▶ **Text provided**
Segment Open
When COVID-19 first began spreading around the world, there was near-universal concern among experts that countries in Africa could be hit particularly hard, with high rates of transmission that could quickly overwhelm the poor health care systems. But nine months into the pandemic, which has affected over 32 million people and caused more than 990,000 deaths around the world, most African countries have fared significantly better than other parts of the world.
While the U.S. reached 200,000 COVID-19 deaths and the world approaches 1 million, Africa’s surge has been leveling off. Its 1.6 million confirmed cases are far from the horrors predicted. Antibody testing is expected to show many more infections, but most cases are asymptomatic. Just over 33,000 deaths are confirmed on the continent of 1.3 billion people.
“Africa is doing a lot of things right the rest of the world isn’t,” said Gayle Smith, a former administrator with the U.S. Agency for International Development.
Several news reports and opinions assumed that a large number of Africans ‘would just die.’
While so much about the virus and how it operates remains unclear, sub-Saharan Africa so far has dodged a deadly wave of coronavirus cases. Many factors have contributed to this. A number of West African nations already had a pandemic response infrastructure in place from the Ebola outbreak of late 2013 to 2016.
Part of that success also owes to aggressive measures enacted early in the pandemic to restrict people’s movements and slow transmissions within communities, said Dr. Matshidiso Moeti, the WHO’s regional director for Africa.
Segment Closed
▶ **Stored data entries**
Segment Open
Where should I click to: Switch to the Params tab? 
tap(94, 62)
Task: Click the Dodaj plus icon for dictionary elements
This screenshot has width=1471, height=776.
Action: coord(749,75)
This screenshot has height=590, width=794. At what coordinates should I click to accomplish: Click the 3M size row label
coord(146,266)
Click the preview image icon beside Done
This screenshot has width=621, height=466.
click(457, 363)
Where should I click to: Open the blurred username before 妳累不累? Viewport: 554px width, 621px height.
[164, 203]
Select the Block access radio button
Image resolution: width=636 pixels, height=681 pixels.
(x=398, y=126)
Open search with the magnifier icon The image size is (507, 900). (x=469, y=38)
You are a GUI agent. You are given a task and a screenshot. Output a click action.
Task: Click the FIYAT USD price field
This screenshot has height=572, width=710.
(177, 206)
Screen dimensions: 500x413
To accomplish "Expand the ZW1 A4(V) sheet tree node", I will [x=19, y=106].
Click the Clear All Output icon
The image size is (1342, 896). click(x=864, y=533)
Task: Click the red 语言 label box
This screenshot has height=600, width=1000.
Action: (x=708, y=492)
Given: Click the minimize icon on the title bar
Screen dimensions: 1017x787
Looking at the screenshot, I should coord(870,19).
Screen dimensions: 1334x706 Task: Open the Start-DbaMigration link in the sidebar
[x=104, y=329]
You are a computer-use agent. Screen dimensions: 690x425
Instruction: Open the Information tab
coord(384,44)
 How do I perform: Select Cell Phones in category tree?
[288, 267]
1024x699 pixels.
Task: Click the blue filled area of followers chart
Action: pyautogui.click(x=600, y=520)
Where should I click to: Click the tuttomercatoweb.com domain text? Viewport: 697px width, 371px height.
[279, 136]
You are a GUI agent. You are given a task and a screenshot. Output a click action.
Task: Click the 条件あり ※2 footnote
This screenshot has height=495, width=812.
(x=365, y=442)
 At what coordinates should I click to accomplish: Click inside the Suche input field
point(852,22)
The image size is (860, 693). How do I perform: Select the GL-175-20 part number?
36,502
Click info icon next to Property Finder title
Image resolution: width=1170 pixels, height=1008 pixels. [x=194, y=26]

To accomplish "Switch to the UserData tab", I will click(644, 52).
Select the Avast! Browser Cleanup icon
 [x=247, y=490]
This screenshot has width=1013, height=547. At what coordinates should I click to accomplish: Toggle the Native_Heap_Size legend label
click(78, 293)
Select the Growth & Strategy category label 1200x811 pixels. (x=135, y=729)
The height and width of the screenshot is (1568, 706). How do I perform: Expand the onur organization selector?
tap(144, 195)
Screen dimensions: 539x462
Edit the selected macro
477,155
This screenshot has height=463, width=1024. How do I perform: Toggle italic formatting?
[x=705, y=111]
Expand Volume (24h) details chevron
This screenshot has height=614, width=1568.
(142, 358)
Segment Closed
▶ **Task to complete**
Answer these questions from the passage on COVID-19 in Africa above, one answer per line:
1. How many confirmed COVID-19 cases does the passage give for Africa?
2. Which earlier outbreak left several West African nations with a pandemic response infrastructure?
3. What position does Dr. Matshidiso Moeti hold?

▶ **Written solution**
1. 1.6 million
2. The Ebola outbreak of late 2013 to 2016
3. The WHO's regional director for Africa